Esse deslocamento tem consequências diretas para conselhos, áreas jurídicas e auditorias internas. Quando metas, jornadas, comunicação e liderança passam a ser lidos como fatores de risco documentáveis, a saúde emocional sai do território da cultura e passa a tocar compliance e prevenção de passivos. A fronteira entre gestão de pessoas e gestão do negócio fica cada vez mais tênue.

Uma realidade que não poupa o pequeno negócio

O alcance da regra também não se restringe às grandes corporações. Dados da RAIS (Relação Anual de Informações Sociais) citados pelo próprio MTE mostram que estabelecimentos com 1 a 4 empregados somavam 2,6 milhões de unidades em 2024, o equivalente a 56,7% do total no país. São empresas em que gestão, operação e liderança costumam estar concentradas nas mãos do próprio empreendedor, sem estrutura de RH para absorver a nova exigência. Para esse universo, cumprir a NR-1 deixa de ser questão de área especializada e vira parte da rotina de quem comanda o negócio.

A leitura de quem antecipou o tema

A trajetória de José Roberto Marques ganha novo contexto nesse ambiente. À frente do IBC desde 2007, ele construiu ao longo de mais de 30 anos uma operação voltada ao desenvolvimento humano, liderança e comportamento. São mais de 6 milhões de pessoas treinadas, presença em mais de 40 países, mais de 140 mil alunos formados e mais de 110 livros publicados que somam milhares de exemplares vendidos. A tese que sustenta seu trabalho, a de que inteligência emocional corporativa é infraestrutura de gestão, e não adorno, passa a dialogar diretamente com a regulação.

“Há 30 anos falo que inteligência emocional não é soft skill, é infraestrutura organizacional. Agora a legislação confirma. A NR-1 não deveria ser novidade para nenhuma empresa que leva a sério sua força de trabalho. Para nós, do IBC, é a validação de décadas de trabalho”, afirma José Roberto Marques.

O mercado tem números parecidos. No relatório State of the Global Workplace 2026, a Gallup mostrou que o engajamento global caiu de 21% para 20% em 2025, movimento que custou US$10 trilhões em produtividade. A mensagem, para empresas de qualquer porte, é que saúde mental no trabalho não se resolve com benefício, palestra ou campanha interna isolada, mas pela qualidade da liderança e pela forma como a rotina é estruturada.

“A NR-1 exige diagnóstico, plano de ação e acompanhamento de riscos psicossociais. Isso é exatamente o que fazemos com empresas há décadas. A diferença é que antes era opcional.
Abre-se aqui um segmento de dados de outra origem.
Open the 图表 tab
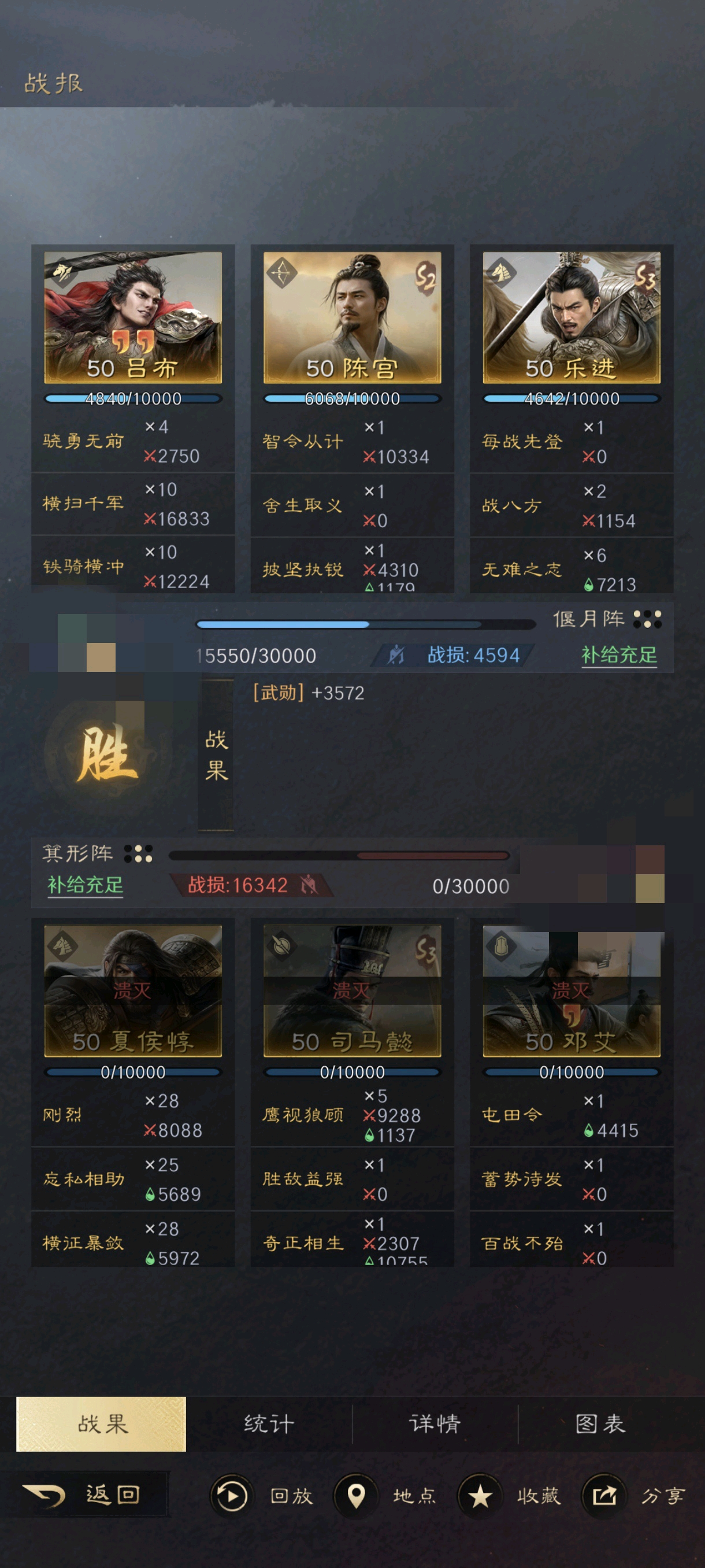 (x=601, y=1423)
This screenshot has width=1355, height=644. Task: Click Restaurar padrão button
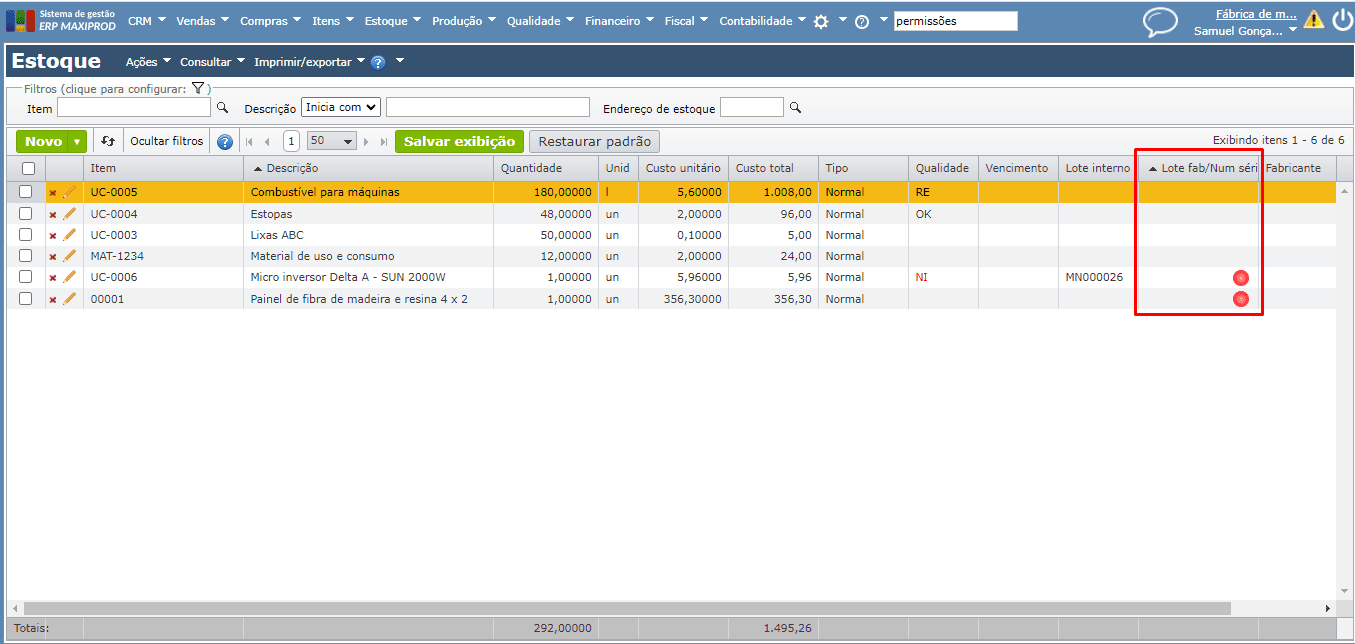point(594,142)
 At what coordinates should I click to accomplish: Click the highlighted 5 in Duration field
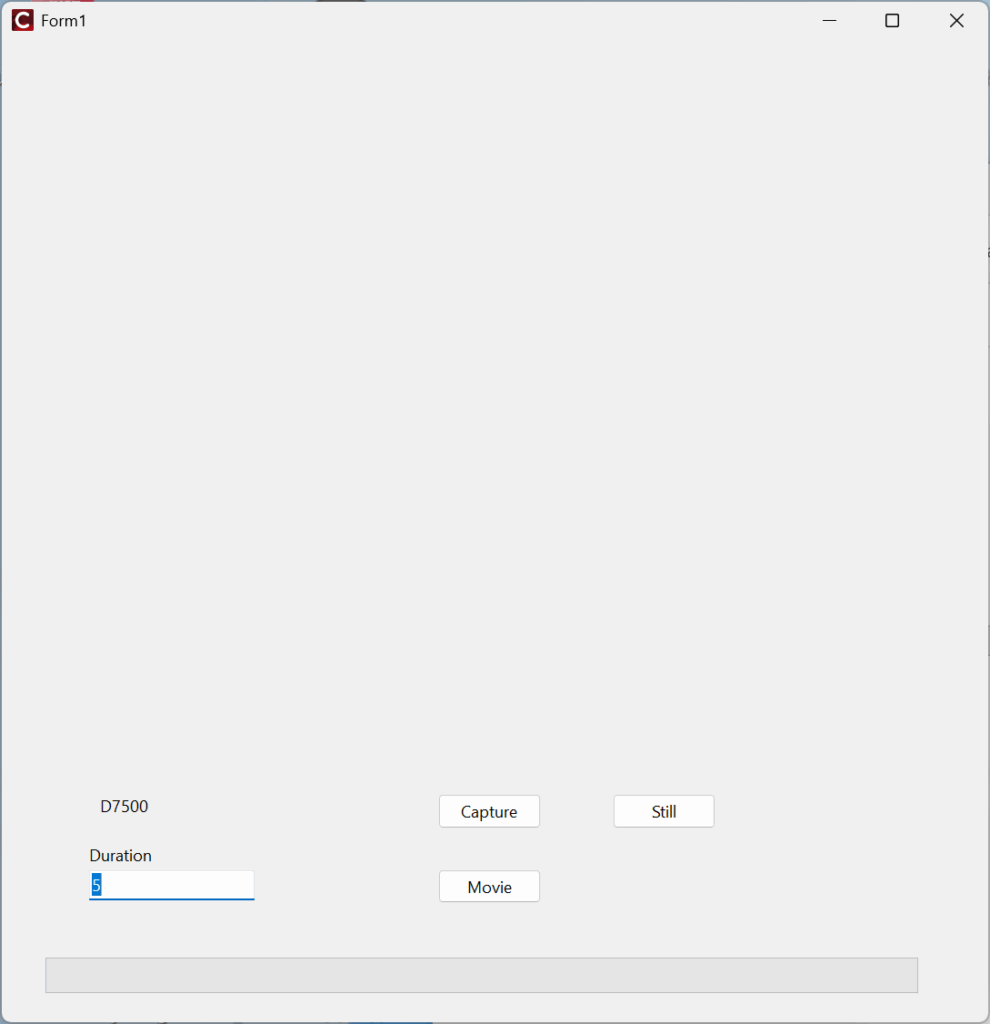pyautogui.click(x=96, y=885)
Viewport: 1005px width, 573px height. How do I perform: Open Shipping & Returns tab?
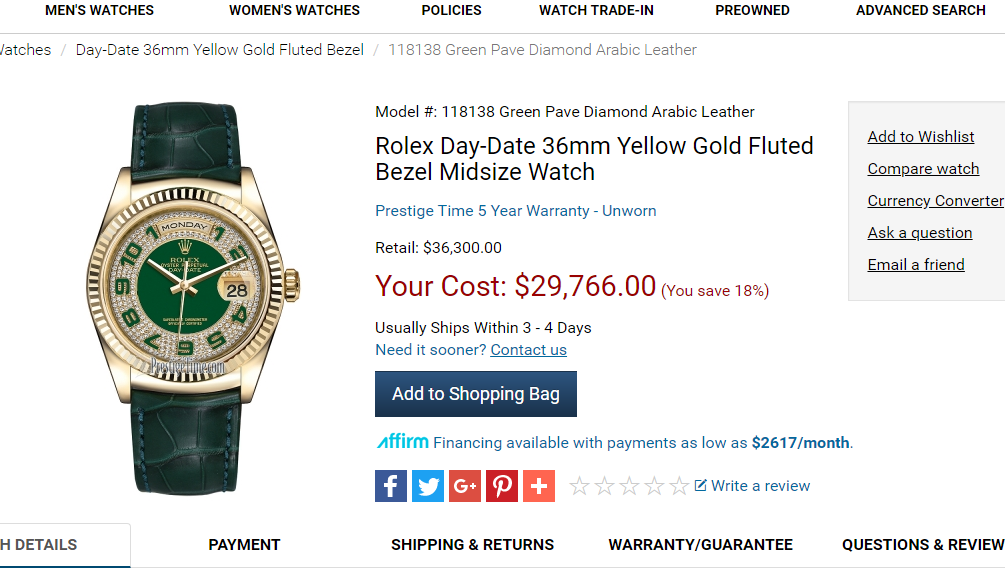[x=472, y=545]
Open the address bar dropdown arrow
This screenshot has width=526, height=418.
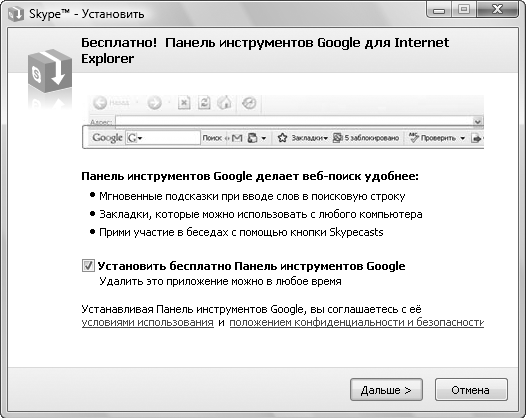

Agora é obrigação legal. As empresas que investiram em desenvolvimento emocional antes da norma não terão que correr para se adequar. As que ignoraram vão descobrir que o custo de não investir em pessoas é muito maior do que o de investir”, diz José Roberto Marques.

A mudança regulatória recoloca um tema antigo em termos novos. Cumprir a NR-1 não significa apenas evitar autuação ou passivo trabalhista. A nova regra sinaliza que organização do trabalho, maturidade emocional e saúde do ambiente interno passaram a integrar a lógica de produtividade e de valor das empresas, e explica por que a inteligência emocional corporativa virou pauta de gestão, não mais luxo de RH.